NEW DELHI: PNB Housing Finance is preparing for a Rs 35,000 crore debt raising plan as its fundraising plan from private equity major Carlyle Group-led investors continues to be in limbo. In a regulatory filing on Wednesday, the mortgage lender said that it will seek shareholders’ nod for further fundraising by way of debt issue in its annual general meeting (AGM) scheduled on September 3, 2021.
“Shareholders’ approval is being sought in the 33rd AGM for further fund raising by way of debt issue and the shareholders are being requested to authorise the board of directors to offer, from time to time, the subscription of redeemable, secured/unsecured non-convertible debentures aggregating to Rs 35,000 crore in one or more tranches,” it said in the exchange filing.
The company has been deprived of capital since the Reserve Bank of India (RBI) stopped its principal promoter Punjab National Bank (PNB) from participating in a Rs 1,800-crore fundraise by its housing finance subsidiary. Even PNB Housing Finance’s plan to raise capital of up to Rs 4,000 crore from Carlyle Group, Aditya Puri’s family investment vehicle Salisbury Investments, General Atlantic and Alpha Investments through preferential allotment of shares worth Rs 3,200 crore and Rs 800 crore worth of warrants has hit a deadlock with the Securities Appellate Tribunal (SAT) giving a split verdict in the company’s appeal to the court.
Under the deal announced on May 31, the PNB board had arrived at a price of Rs 390 per share for the purposes of the preferential allotment through a valuation process it had undertaken, which is at a much lower price than its current market value. If the deal goes through, Carlyle Group will eventually become a promoter and PNB’s shareholding will get diluted to a little over 20% and thereby become a smaller partner. Currently, PNB holds a 33% stake in the housing financier.
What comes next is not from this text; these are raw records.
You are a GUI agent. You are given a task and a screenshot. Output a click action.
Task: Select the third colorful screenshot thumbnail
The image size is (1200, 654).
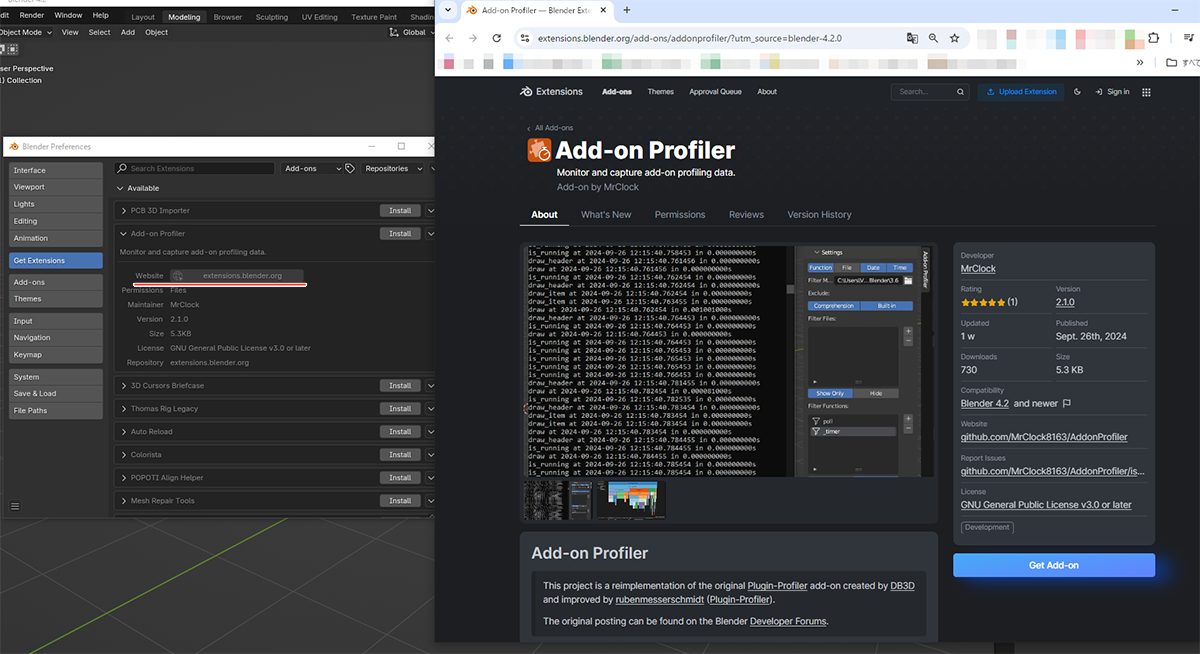(x=631, y=500)
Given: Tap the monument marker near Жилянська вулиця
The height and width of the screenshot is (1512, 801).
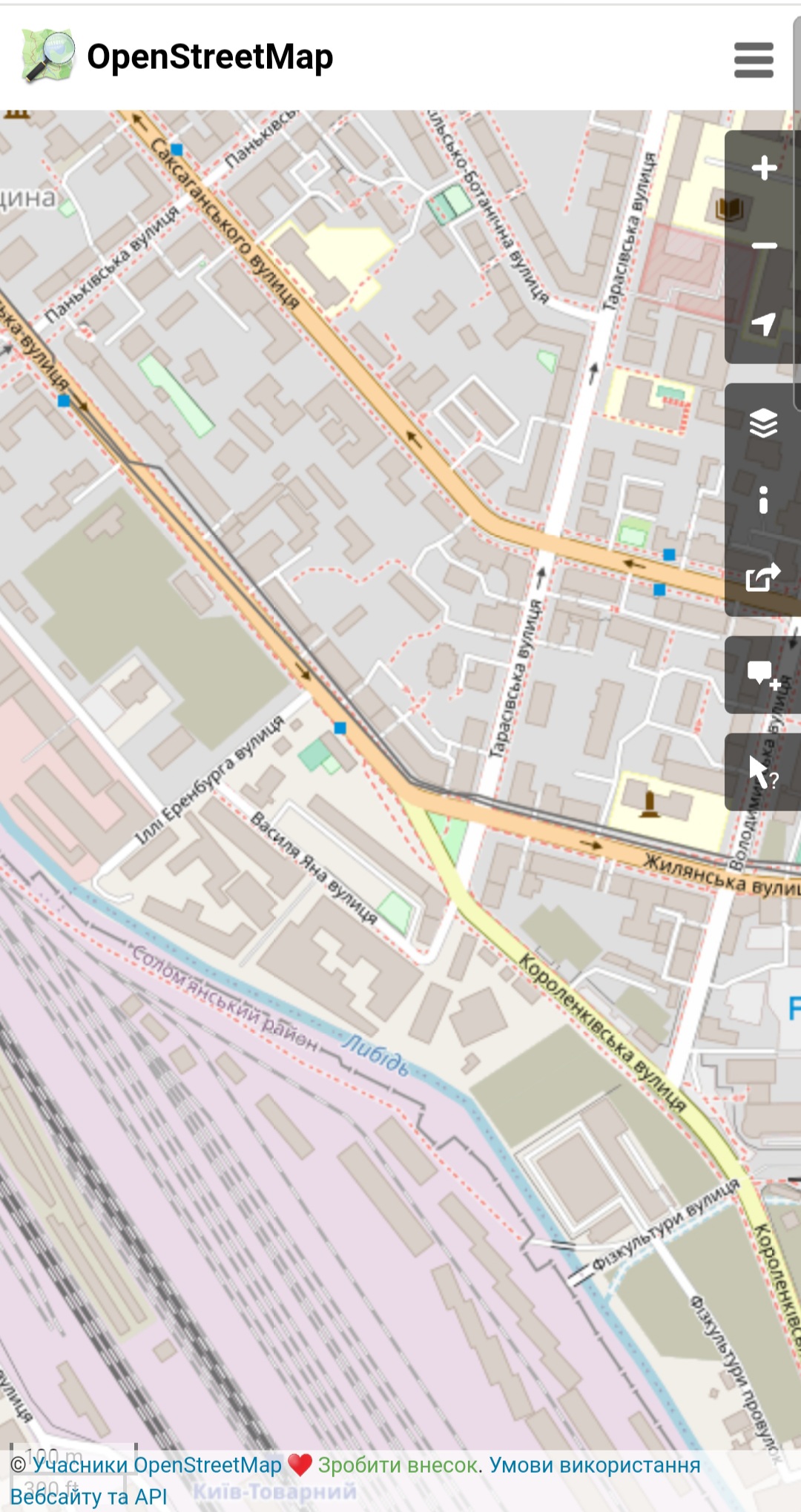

The other key shareholders include Carlyle (32%), General Atlantic (10%) and Ares SSG (10%).
The proposed stake sale has faced resistance from the Securities and Exchange Board of India after proxy advisory firm Stakeholders Empowerment Services (SES) termed the deal “abusive” to the mortgage lender’s minority shareholders. Sebi, in a letter to PNB Housing, stated that the transaction should be halted until the company undertakes the valuation of shares by an independent valuer.
Sebi sought to stop the voting at the EGM, saying it was necessary for shareholders to get the correct valuation at which investors led by the Carlyle Group would acquire shares and management control. On June 18, however, PNB Housing challenged the Sebi order. In the absence of a consensus, SAT’s interim order — prohibiting PNB Housing Finance from disclosing the results of shareholder’s vote on the proposed deal — will continue to hold.